Your reply should consist solely of the lines from the one containing "Kontakt (163, 11)" through the end of the data, restated word for word.

(Beginning of RECORDS SHOWN)

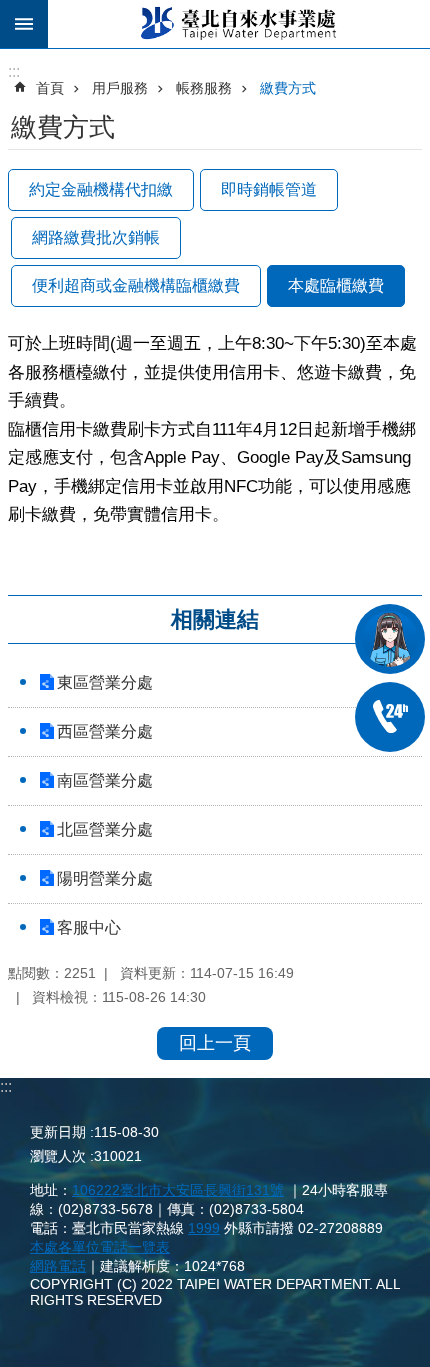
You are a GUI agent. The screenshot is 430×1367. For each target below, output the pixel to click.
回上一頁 (215, 1043)
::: (6, 1086)
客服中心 (89, 927)
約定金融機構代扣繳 (101, 189)
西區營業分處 (105, 731)
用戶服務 (120, 88)
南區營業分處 (105, 780)
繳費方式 (288, 88)
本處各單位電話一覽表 (100, 1247)
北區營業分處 (105, 829)
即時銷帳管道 (269, 189)
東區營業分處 (105, 682)
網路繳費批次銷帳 (96, 237)
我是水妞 (390, 639)
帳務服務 (204, 88)
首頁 (50, 88)
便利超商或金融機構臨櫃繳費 (136, 285)
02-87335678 (390, 717)
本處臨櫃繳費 (336, 285)
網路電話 (58, 1266)
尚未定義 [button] (24, 24)
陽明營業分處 (105, 878)
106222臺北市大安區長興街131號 (178, 1190)
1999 (204, 1228)
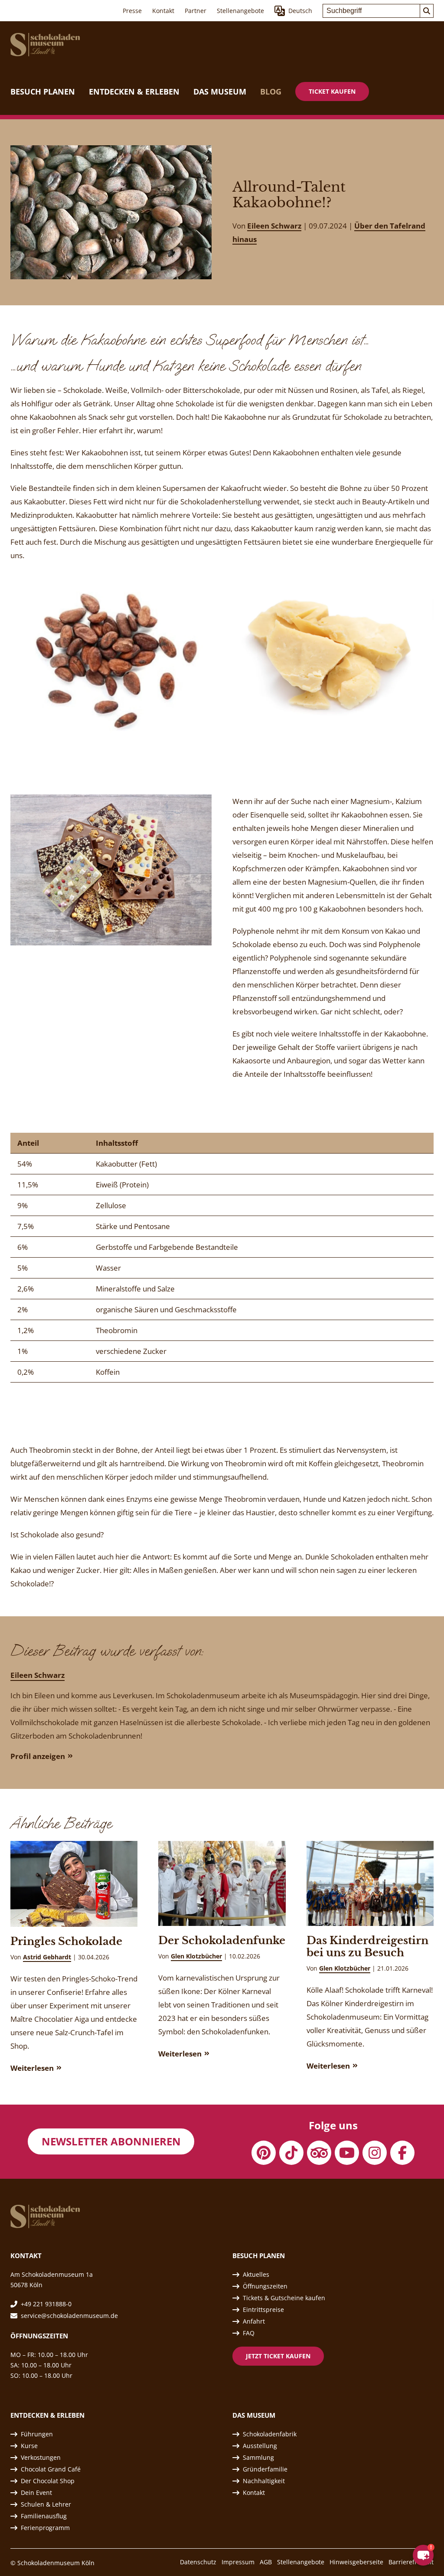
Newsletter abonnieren (111, 2141)
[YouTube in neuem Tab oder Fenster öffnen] (347, 2153)
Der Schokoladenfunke (221, 1940)
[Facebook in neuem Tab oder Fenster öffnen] (402, 2153)
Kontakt (163, 11)
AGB (266, 2562)
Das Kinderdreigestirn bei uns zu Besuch (367, 1946)
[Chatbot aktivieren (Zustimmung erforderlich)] (423, 2555)
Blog (270, 91)
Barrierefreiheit (411, 2562)
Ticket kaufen (332, 91)
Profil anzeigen (37, 1756)
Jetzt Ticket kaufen (278, 2356)
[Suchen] (427, 11)
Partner (195, 11)
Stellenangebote (240, 11)
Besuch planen (42, 91)
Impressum (238, 2562)
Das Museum (219, 91)
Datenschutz (198, 2562)
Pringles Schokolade (66, 1941)
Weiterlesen (32, 2068)
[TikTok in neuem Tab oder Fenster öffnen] (291, 2153)
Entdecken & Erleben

(End of RECORDS SHOWN)

→ ANSWER SPACE:
Kontakt (163, 11)
AGB (266, 2562)
Das Kinderdreigestirn bei uns zu Besuch (367, 1946)
[Chatbot aktivieren (Zustimmung erforderlich)] (423, 2555)
Blog (270, 91)
Barrierefreiheit (411, 2562)
Ticket kaufen (332, 91)
Profil anzeigen (37, 1756)
Jetzt Ticket kaufen (278, 2356)
[Suchen] (427, 11)
Partner (195, 11)
Stellenangebote (240, 11)
Besuch planen (42, 91)
Impressum (238, 2562)
Das Museum (219, 91)
Datenschutz (198, 2562)
Pringles Schokolade (66, 1941)
Weiterlesen (32, 2068)
[TikTok in neuem Tab oder Fenster öffnen] (291, 2153)
Entdecken & Erleben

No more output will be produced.